EXERCISE INSTRUCTIONS — From the data below, retype exactly the lines starting with the one that contains "[Show products in Wishlist] (91, 16)" and ending with the one that contains "Sledování objednávky (78, 2419)", both included.

Dataset entries
= = = = = = =

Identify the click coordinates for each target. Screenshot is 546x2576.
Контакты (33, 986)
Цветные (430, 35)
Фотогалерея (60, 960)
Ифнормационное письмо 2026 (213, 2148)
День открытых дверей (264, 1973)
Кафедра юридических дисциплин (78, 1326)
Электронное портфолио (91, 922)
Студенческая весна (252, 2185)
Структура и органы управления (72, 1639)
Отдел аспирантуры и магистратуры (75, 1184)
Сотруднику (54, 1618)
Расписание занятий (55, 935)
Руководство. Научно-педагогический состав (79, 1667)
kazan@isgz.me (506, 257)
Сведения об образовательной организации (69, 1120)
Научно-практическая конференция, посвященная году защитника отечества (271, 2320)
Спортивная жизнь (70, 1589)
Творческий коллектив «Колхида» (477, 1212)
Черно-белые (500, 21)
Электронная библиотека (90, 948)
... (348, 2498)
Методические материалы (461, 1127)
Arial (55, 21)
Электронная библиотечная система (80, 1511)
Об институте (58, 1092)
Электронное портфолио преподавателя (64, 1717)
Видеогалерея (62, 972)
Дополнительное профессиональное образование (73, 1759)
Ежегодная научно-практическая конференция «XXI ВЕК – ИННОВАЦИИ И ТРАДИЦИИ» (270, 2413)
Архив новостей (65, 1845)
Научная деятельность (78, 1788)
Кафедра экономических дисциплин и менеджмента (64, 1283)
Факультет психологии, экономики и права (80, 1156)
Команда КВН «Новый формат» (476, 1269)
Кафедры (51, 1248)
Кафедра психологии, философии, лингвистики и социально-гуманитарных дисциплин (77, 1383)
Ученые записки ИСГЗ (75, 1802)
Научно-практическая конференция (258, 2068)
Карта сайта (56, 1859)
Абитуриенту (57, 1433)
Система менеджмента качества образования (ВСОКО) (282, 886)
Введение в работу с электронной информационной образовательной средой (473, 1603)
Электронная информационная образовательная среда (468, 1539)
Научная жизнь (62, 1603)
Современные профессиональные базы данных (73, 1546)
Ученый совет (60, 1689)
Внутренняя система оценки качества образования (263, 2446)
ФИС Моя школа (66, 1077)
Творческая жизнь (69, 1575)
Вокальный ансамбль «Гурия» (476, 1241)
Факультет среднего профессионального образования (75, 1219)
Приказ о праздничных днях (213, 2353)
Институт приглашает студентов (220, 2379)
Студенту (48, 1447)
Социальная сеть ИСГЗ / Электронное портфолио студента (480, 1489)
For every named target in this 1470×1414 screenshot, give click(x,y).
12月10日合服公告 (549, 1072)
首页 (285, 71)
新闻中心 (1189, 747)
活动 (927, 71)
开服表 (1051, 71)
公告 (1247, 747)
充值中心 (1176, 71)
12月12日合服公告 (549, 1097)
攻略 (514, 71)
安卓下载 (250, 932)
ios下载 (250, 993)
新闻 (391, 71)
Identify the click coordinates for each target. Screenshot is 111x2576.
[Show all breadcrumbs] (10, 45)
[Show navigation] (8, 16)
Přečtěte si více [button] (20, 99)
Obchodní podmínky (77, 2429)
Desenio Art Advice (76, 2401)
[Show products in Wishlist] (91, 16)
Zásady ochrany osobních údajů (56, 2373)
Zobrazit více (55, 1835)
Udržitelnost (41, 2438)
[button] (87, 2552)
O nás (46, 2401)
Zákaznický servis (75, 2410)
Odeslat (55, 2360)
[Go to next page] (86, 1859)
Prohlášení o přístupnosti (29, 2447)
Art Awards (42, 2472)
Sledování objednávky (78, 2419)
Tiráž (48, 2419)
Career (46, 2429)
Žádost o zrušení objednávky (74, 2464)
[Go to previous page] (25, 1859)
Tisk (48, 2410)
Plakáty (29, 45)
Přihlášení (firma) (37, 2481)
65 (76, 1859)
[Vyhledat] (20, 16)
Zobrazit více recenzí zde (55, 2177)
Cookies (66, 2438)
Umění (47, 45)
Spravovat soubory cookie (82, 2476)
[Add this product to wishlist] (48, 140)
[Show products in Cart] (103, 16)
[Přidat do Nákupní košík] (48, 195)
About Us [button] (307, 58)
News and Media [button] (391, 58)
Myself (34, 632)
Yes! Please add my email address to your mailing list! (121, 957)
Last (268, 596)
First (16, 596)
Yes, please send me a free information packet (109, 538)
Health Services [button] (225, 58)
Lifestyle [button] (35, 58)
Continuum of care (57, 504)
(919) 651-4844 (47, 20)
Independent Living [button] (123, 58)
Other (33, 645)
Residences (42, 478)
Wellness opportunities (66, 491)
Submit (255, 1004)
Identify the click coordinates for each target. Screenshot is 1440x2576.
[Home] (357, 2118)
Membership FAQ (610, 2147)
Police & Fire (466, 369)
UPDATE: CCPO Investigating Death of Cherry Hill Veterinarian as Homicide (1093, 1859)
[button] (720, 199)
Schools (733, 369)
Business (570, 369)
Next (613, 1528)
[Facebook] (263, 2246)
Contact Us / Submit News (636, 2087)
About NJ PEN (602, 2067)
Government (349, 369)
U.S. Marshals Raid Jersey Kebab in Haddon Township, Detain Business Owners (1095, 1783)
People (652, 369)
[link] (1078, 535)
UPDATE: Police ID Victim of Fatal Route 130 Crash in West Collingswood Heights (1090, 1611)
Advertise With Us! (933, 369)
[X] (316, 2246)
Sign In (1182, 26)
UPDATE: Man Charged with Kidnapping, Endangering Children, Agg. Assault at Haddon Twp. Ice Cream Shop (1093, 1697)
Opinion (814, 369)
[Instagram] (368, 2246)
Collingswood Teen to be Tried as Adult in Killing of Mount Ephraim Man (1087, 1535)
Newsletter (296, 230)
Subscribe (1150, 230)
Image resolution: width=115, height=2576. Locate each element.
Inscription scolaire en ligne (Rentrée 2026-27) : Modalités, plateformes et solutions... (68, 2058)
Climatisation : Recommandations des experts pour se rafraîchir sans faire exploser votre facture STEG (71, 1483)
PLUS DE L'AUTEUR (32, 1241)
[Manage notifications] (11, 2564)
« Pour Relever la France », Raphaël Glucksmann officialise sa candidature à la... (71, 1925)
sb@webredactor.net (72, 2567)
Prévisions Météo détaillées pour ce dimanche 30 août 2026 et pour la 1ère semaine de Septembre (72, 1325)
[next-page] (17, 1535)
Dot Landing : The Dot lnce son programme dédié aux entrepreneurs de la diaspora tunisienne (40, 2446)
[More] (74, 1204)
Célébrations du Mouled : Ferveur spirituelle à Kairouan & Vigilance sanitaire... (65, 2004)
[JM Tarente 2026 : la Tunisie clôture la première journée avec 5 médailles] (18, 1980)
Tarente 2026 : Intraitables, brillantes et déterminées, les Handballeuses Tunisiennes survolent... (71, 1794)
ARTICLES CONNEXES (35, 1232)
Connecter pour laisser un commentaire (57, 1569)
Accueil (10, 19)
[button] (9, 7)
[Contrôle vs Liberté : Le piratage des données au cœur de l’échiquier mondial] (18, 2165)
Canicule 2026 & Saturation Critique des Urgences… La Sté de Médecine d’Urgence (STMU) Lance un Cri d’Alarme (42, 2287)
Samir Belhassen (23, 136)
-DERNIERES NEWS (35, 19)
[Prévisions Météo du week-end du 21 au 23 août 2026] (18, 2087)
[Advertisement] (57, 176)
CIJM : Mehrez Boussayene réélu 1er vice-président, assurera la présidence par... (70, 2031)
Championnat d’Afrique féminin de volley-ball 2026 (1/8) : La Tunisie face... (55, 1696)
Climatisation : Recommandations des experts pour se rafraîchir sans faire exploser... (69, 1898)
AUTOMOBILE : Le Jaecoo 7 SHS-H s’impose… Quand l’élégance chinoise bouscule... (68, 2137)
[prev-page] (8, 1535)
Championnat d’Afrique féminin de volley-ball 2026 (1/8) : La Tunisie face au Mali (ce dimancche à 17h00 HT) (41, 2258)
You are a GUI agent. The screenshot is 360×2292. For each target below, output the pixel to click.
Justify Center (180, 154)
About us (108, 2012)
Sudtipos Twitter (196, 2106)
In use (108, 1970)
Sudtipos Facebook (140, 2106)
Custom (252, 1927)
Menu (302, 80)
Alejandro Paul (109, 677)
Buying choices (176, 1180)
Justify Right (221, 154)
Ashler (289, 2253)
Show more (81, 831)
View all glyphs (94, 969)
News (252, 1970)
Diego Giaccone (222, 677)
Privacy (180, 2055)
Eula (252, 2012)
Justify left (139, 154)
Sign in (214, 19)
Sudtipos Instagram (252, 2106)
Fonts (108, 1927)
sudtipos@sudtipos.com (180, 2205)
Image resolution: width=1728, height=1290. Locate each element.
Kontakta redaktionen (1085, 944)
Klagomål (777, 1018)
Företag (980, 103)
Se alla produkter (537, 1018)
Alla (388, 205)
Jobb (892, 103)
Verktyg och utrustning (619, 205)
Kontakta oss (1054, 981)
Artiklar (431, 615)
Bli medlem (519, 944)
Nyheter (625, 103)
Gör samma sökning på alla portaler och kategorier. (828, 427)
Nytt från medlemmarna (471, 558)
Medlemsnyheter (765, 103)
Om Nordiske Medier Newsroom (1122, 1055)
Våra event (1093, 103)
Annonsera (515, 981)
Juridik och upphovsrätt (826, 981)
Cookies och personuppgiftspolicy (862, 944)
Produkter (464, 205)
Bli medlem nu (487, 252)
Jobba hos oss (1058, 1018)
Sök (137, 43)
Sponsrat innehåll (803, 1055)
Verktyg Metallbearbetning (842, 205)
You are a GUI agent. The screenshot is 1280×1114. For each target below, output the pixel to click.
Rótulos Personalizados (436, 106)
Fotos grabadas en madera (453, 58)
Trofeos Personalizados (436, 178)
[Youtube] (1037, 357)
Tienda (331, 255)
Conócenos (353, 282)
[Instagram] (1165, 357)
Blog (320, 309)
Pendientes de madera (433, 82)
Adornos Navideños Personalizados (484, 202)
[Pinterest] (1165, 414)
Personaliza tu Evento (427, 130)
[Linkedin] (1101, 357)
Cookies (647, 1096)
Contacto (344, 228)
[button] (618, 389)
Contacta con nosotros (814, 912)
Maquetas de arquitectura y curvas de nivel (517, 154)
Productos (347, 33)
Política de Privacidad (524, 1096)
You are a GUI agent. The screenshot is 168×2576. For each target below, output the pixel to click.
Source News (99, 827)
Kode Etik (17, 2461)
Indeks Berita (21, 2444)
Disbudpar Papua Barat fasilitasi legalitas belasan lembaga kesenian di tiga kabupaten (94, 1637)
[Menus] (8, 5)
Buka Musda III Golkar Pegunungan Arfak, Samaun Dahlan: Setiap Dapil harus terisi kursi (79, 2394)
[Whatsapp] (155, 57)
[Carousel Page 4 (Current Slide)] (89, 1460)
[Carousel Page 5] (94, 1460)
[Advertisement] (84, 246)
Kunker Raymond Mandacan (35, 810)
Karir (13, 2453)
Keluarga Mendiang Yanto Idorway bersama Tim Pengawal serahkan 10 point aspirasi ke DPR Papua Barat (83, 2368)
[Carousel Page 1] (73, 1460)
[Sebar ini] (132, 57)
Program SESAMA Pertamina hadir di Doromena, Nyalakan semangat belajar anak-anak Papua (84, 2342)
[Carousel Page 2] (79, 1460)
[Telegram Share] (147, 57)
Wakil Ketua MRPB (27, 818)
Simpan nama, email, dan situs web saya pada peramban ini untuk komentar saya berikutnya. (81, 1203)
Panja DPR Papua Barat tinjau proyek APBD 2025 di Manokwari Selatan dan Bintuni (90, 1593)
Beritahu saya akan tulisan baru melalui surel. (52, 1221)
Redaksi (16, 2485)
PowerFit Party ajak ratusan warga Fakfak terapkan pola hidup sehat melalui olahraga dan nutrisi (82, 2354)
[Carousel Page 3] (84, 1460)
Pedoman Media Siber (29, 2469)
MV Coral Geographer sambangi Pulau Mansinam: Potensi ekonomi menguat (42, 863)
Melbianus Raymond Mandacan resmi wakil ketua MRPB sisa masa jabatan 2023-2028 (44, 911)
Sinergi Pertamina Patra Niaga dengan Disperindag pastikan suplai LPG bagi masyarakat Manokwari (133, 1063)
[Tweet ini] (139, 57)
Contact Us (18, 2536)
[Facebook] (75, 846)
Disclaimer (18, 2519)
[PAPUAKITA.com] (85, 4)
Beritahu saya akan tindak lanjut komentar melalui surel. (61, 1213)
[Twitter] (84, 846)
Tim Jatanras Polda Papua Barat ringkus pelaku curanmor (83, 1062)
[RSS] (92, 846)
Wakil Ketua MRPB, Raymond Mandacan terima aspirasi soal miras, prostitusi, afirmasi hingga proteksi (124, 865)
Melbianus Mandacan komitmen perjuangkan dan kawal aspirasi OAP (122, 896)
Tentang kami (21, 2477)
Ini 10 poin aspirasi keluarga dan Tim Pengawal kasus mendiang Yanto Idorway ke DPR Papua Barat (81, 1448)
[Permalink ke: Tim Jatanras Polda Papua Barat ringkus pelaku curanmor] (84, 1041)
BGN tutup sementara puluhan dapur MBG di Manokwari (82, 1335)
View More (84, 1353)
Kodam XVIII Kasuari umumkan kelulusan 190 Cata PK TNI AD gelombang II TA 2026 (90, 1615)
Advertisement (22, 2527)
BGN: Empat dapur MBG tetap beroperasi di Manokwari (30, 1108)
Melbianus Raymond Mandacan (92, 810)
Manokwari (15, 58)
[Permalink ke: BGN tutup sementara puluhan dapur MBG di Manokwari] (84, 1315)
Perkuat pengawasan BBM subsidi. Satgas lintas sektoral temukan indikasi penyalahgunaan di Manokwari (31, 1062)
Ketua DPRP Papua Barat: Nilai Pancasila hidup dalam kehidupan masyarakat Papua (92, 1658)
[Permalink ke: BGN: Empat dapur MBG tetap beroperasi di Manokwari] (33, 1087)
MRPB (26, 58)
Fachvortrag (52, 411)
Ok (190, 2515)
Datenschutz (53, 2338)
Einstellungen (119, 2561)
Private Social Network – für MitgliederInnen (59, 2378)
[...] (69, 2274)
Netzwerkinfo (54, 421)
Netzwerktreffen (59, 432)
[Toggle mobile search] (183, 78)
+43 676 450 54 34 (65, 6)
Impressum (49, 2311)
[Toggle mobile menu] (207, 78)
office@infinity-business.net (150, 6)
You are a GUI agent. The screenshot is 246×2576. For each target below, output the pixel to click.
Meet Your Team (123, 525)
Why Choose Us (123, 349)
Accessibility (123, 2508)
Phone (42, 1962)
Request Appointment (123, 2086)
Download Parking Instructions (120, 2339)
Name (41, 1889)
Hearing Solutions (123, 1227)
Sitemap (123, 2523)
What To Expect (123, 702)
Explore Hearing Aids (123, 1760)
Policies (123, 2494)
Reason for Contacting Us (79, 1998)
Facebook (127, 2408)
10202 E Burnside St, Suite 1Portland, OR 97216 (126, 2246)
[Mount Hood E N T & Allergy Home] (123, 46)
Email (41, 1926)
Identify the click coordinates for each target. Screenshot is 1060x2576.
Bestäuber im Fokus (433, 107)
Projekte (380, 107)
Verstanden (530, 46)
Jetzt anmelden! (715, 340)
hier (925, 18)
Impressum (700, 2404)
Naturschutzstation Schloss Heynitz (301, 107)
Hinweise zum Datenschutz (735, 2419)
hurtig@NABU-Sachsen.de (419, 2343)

= = = = = = =

OUTPUT OF THE TASK —
[Show products in Wishlist] (91, 16)
Zásady ochrany osobních údajů (56, 2373)
Zobrazit více (55, 1835)
Udržitelnost (41, 2438)
[button] (87, 2552)
O nás (46, 2401)
Zákaznický servis (75, 2410)
Odeslat (55, 2360)
[Go to next page] (86, 1859)
Prohlášení o přístupnosti (29, 2447)
Art Awards (42, 2472)
Sledování objednávky (78, 2419)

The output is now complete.